Saturday, April 13, 2013

Shameless Saturday Camp Explosion: Hula-balloo


"We are better able to enjoy a fantasy as fantasy when it is not our own."
- Susan Sontag, "Notes on Camp"

In this case, the fantasy appears to be Robert Young's, a few decades before his immortalization as Dr. Marcus Welby.  That it features perhaps the least Polynesian person ever to live, Miss Eleanor Powell, is one of the elements that elevates this particular number to the Camp pantheon.  That and her costume, which bears about as much resemblance to a grass skirt as it does to a lamé piano shawl.

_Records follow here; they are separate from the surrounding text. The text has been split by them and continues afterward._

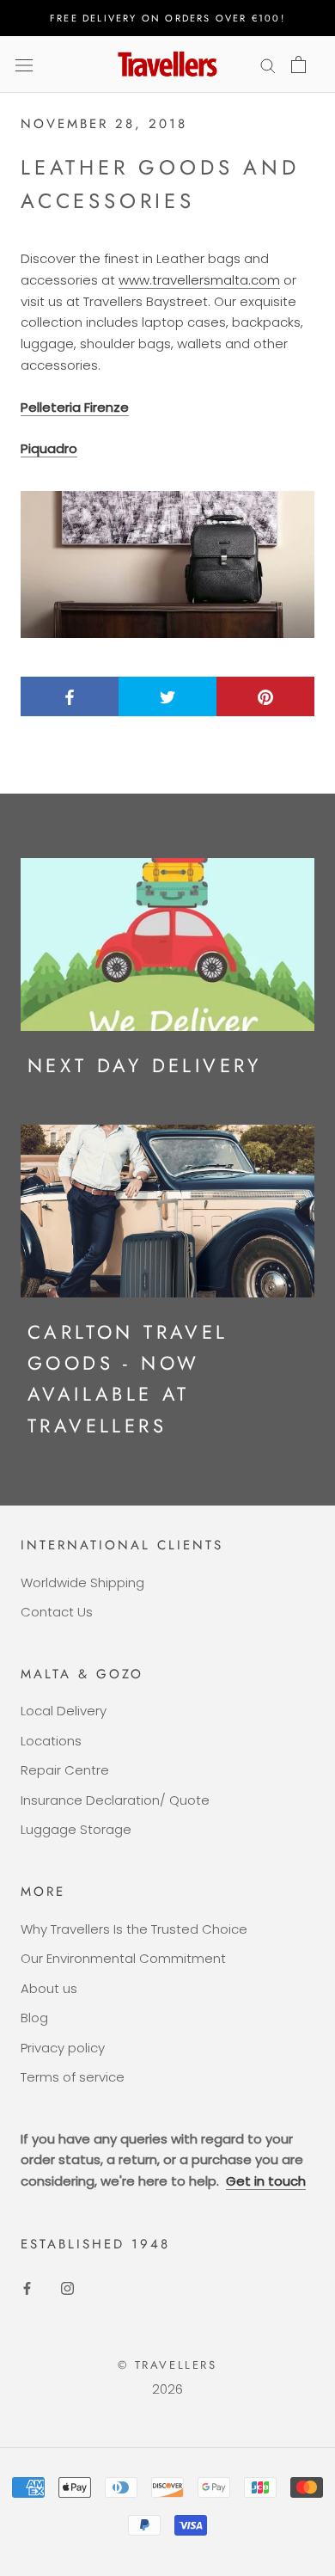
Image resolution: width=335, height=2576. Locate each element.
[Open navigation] (24, 64)
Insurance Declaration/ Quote (115, 1800)
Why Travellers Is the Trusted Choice (134, 1929)
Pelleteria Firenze (75, 407)
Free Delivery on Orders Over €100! (167, 18)
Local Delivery (64, 1711)
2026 (167, 2389)
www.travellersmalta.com (199, 280)
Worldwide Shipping (82, 1582)
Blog (34, 2018)
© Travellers (167, 2365)
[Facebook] (27, 2288)
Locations (51, 1741)
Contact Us (57, 1612)
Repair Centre (65, 1770)
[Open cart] (298, 64)
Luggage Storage (76, 1829)
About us (49, 1988)
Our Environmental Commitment (123, 1958)
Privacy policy (63, 2048)
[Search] (268, 64)
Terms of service (73, 2077)
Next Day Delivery (144, 1065)
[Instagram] (67, 2288)
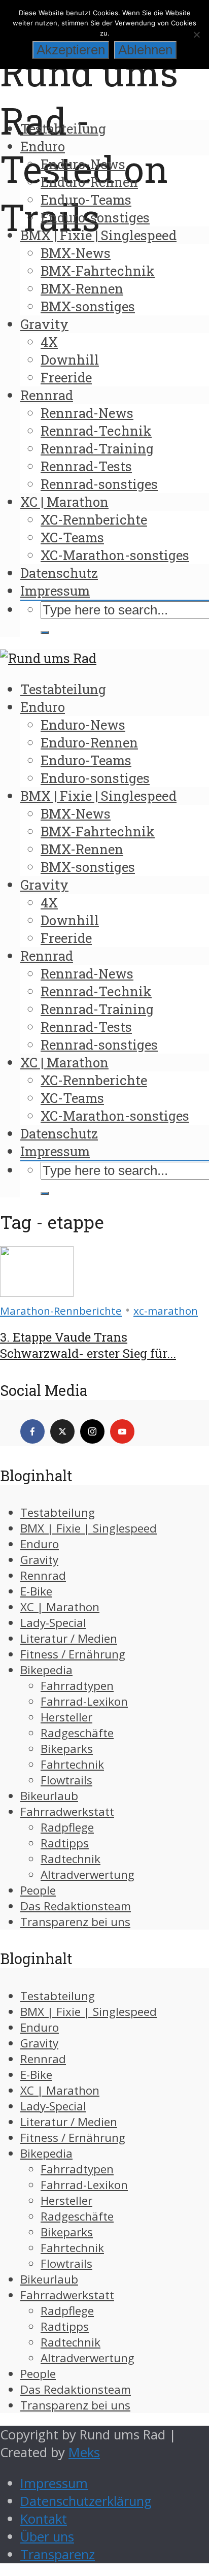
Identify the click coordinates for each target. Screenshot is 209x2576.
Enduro (42, 146)
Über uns (47, 2537)
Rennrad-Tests (86, 466)
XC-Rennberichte (94, 519)
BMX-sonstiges (88, 306)
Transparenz (57, 2554)
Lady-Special (53, 1623)
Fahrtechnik (72, 1764)
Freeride (66, 377)
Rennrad (46, 395)
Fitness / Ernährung (72, 1654)
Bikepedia (46, 1670)
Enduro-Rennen (89, 181)
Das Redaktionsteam (75, 1906)
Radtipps (65, 1843)
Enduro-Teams (86, 199)
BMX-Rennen (82, 288)
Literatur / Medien (68, 1638)
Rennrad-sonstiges (99, 484)
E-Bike (36, 1591)
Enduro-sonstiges (95, 217)
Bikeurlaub (49, 1796)
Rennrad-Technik (96, 430)
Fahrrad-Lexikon (84, 1701)
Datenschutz (59, 572)
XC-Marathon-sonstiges (115, 555)
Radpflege (67, 1827)
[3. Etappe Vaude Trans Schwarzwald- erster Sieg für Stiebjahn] (37, 1292)
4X (49, 341)
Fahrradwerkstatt (67, 1811)
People (38, 1890)
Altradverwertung (87, 1874)
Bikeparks (67, 1748)
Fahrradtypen (77, 1685)
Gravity (44, 324)
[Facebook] (32, 1431)
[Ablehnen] (196, 34)
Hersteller (66, 1717)
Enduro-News (83, 164)
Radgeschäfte (77, 1733)
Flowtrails (66, 1780)
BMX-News (76, 253)
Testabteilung (63, 128)
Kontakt (43, 2519)
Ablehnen (145, 50)
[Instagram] (92, 1431)
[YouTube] (122, 1431)
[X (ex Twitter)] (62, 1431)
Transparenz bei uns (75, 1922)
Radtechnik (70, 1859)
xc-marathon (165, 1310)
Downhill (70, 359)
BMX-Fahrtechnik (98, 270)
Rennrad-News (87, 412)
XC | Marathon (64, 501)
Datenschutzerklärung (86, 2501)
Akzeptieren (71, 50)
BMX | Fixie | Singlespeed (98, 235)
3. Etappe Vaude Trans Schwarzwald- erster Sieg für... (88, 1345)
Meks (84, 2452)
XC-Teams (72, 537)
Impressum (55, 590)
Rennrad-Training (97, 448)
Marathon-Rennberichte (61, 1310)
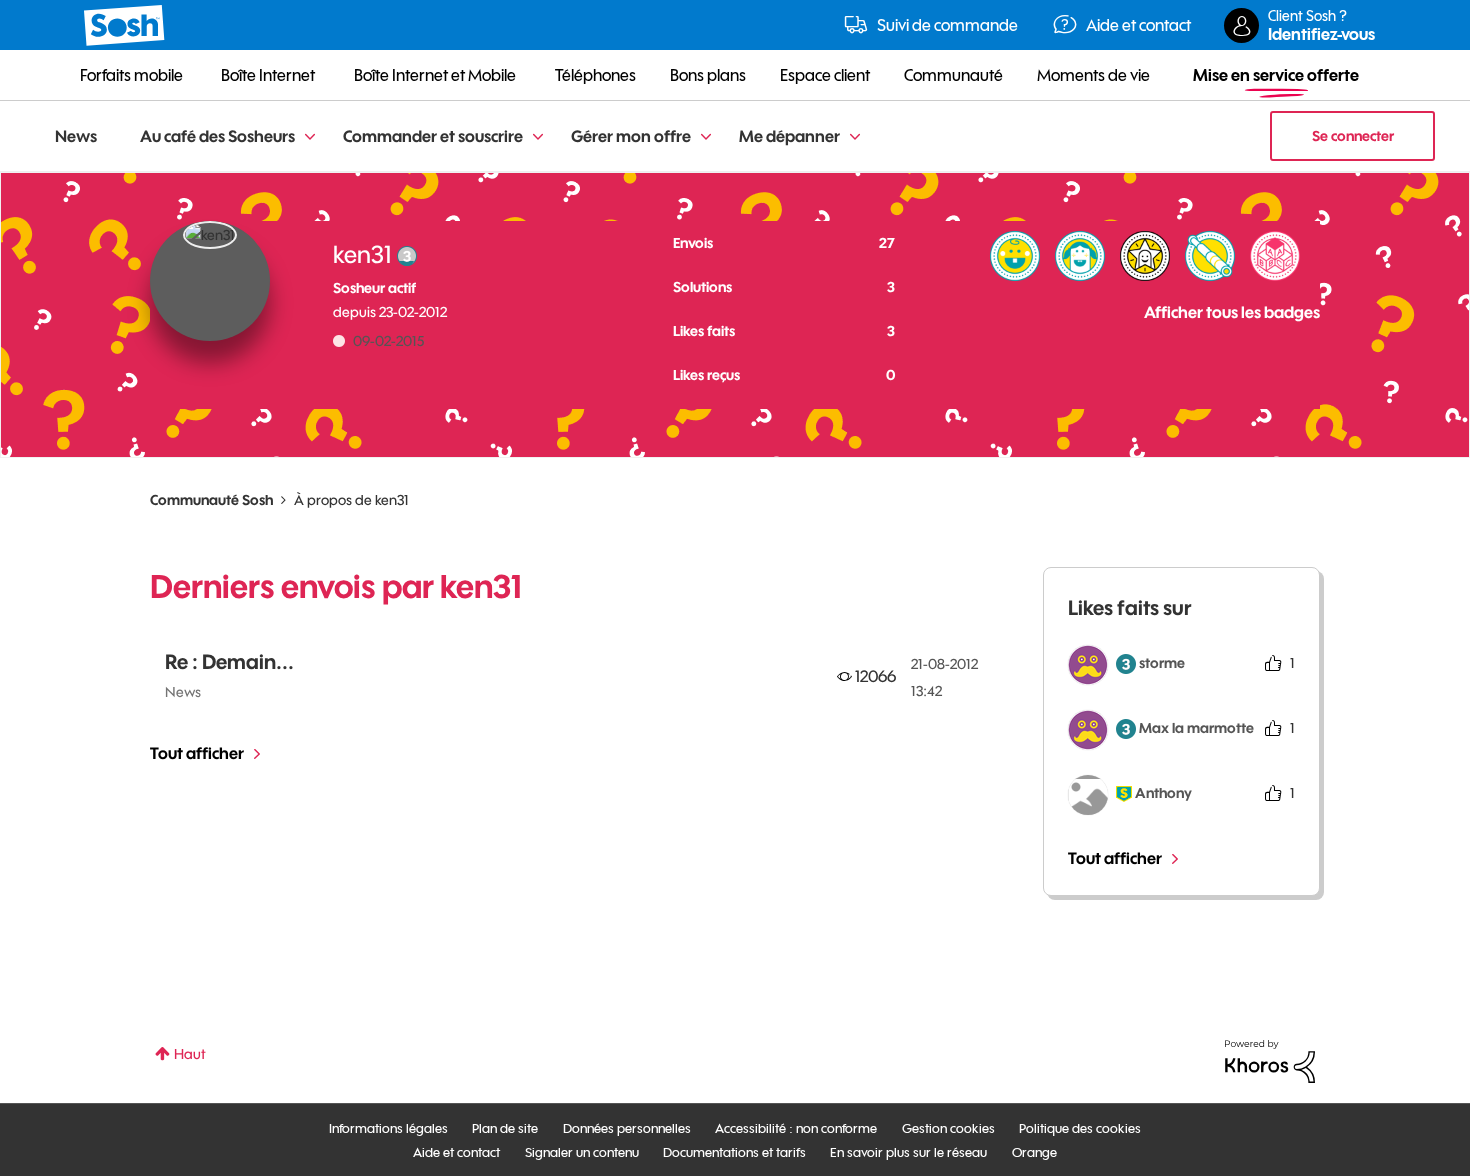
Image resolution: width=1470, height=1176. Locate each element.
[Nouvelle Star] (1145, 256)
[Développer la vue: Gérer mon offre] (706, 137)
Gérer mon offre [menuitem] (631, 136)
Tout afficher (197, 753)
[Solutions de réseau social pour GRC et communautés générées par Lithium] (1270, 1060)
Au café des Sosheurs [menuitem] (217, 136)
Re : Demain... (229, 661)
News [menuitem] (76, 136)
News (183, 692)
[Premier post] (1015, 256)
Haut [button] (190, 1054)
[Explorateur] (1210, 256)
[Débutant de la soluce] (1275, 256)
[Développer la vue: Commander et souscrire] (538, 137)
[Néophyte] (1080, 256)
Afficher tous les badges (1232, 312)
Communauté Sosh (211, 500)
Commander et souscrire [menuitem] (433, 136)
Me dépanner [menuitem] (789, 136)
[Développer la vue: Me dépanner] (855, 137)
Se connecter (1353, 136)
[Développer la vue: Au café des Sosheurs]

This clip, from Honolulu (which also featured Burns and Allen for comic relief), is neither the most riotous nor the most ridiculous SSCE one could imagine, but it's nonetheless a genuine insight into Hollywood's ideas of the "exotic," circa 1939.  Powell's home studio, MGM, was less a center for these kinds of tropical fantasies than, say, Fox (with its South-of-the-Border spectacles anchored by Carmen Miranda and her Banda da Lua).  Nonetheless, Metro applied its usual level of polish to this little gem, for at this time Powell was one of its prestige stars.  I've always found her oddly weightless somehow, a star without consequence.  She gamely did her job, but had she never existed, I don't think she'd be much missed.  Still, here, in her rigorously affixed lei and equally fixed smile, she's pretty swell.  Who else could carry off a tap hula?

2 comments:

  1. I miss Eleanor Powell!

    She provided one of my "most extravagantly camp moments in cinema history", after all...

    Jx

    ReplyDelete
  2. Wow. It may not be Marlene in Hot Voodoo, but it's close. I especially love Miss Powell's Polynesian Salute being staged in the Fiesta Room.